We live in the Information Age: we have access to more information and more data than people have ever been able to access before. Most people would agree that this has had huge benefits. For example, in the past, if we had wanted to find out something, or read up on a topic (such as about a famous person or battle), we would have had to search an Encyclopaedia for an answer. If the Encyclopaedia had no answers for us, we may have had to go down to our library to research the answers we were looking for. But that is no longer the case. With the creation and expansion of the modern Web, we can find out information after typing just a few words into a search engine.

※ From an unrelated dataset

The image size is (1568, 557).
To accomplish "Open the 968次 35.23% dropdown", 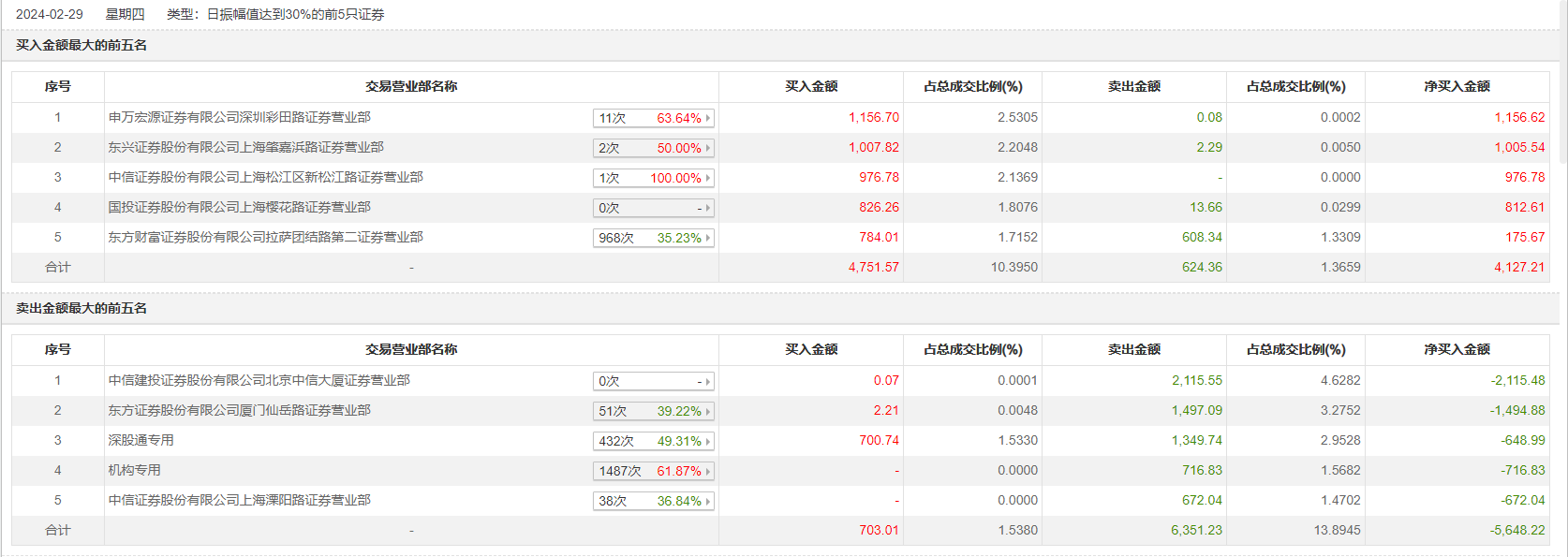I will [654, 238].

However, with the expansion of the Web and information storage, we are facing a new set of problems. We now have vast quantities of data—more than we can really be able to imagine or comprehend—and are creating more and more each day. A good example is that most modern smartphones have data storage capacities that dwarf that of the average home PC from just five years ago. At a recent conference, Erik Schmidt , executive chairman of Google, commented that we create as much information in 2 days as we did up to 2003, which is around 5 exabytes of information created every 2 days! With the proliferation of social websites, the amount of information and data being created has expanded even more rapidly:
It’s perhaps no surprise that Google’s Chief Economist, Hal Varian, has said that dealing with all this data will be “the sexy job” of the next 10 years. He has argued that all companies will need data scientists to keep up with the ever-growing requirements of the information that we are generating.

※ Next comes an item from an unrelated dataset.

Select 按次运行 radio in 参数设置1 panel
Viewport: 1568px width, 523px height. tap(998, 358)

In this article, I will explore the various algorithms that are being used to deal with the massive increases in data that we are creating, covering distributed processing, Semantic Web and natural language processing.

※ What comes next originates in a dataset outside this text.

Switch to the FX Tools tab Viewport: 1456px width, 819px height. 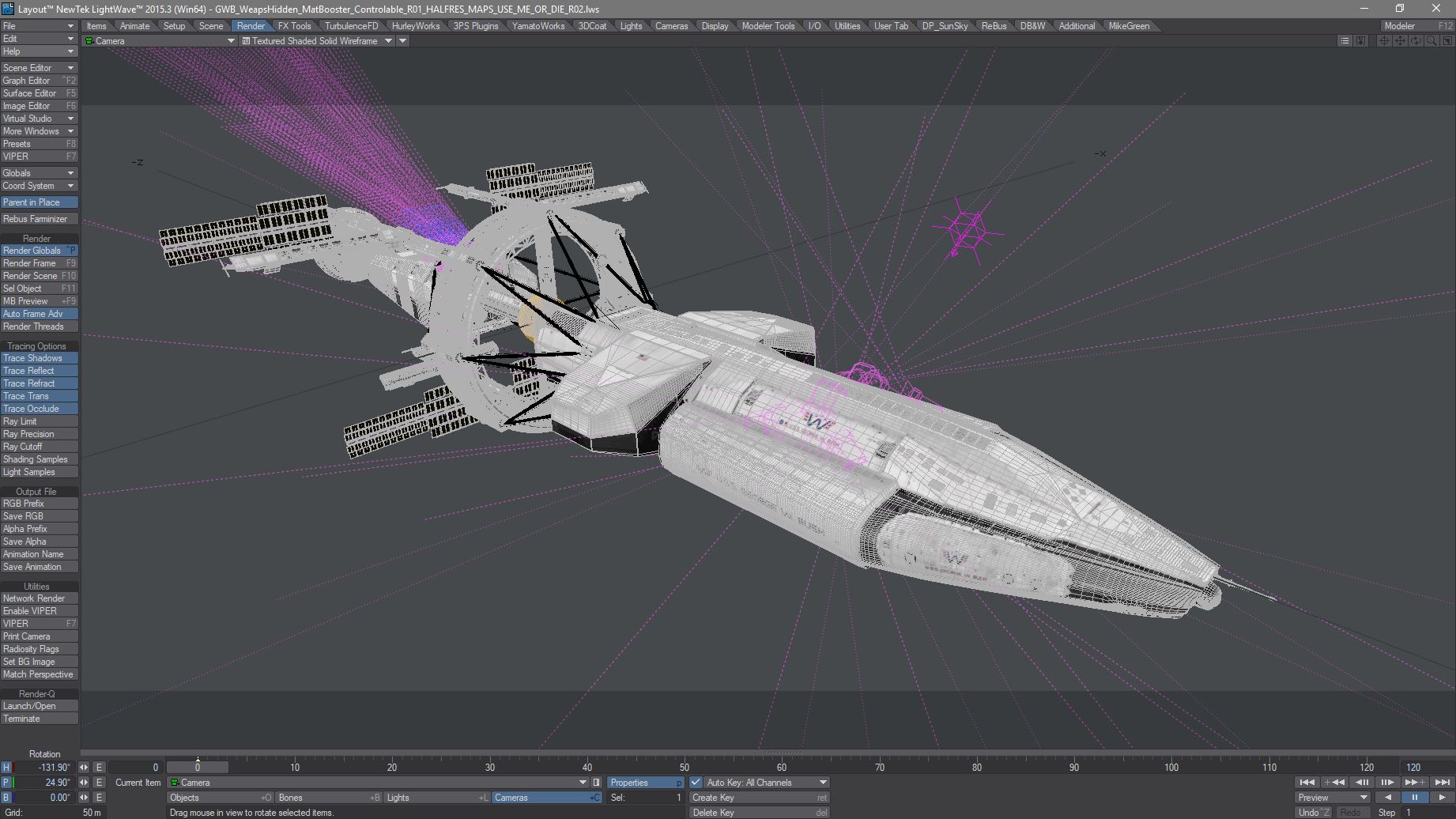[x=294, y=26]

Distributed processing – Multicore processing and Cloud computing
What is it?
A standard algorithm would operate in serial – in other words, the algorithm would run through the data available, piece by piece, until it was finished. However, this can be slow with large datasets, so one solution to dealing with massive datasets is to split up the task of dealing with those datasets into smaller pieces. This can be achieved with distributed processing, which involves running distributed algorithms on a number of different processors, either using a single machine (called parallel processing), or across multiple machines (cloud computing). The algorithm splits up the task and runs on the different processors, vastly speeding up the computation process.
How will it help?
Using distributed algorithms will save time and money compared to serial algorithms. Distributed algorithms were recently used to calculate the 2,000,000,000,000,000th digit of pi (that’s the two quadrillionth digit). “It took 23 days on 1,000 of Yahoo’s computers – on a standard PC, the calculation would have taken 500 years.” In case you were wondering, the digit was ‘0’.
What are the Limitations?
There are challenges in creating distributed processing algorithms because they are much more complex than serial algorithms. Given that parallel algorithms work by cutting up a single large task into many smaller tasks, it’s vital that the algorithm will still work on the data when it has been broken down into smaller pieces. Whenever one part of the algorithm is unable to finish because it is waiting for information from another part of the algorithm, there is lag, which can be costly, so co-ordinating the distribution process is vital. Problems can also arise when different processors which are working on different sub-tasks all try to modify the same data at the same time. This means that most efficient way to run a distributed algorithm is to have the parts independent of each other so they can be completed separately and then simultaneously combined when all sub-tasks have finished.
What is it?
Distributed algorithms are used widely for various tasks in crunching data. But let’s turn now to searching for information within the masses of data that we are generating. When we use a search engine, we enter a string of words that we are searching for, and the search engine dutifully goes off and tries to find the information we are looking for. But there’s a problem. The search engine doesn’t ‘understand’ the pages it is examining, so can often give us suggested pages that we don’t want.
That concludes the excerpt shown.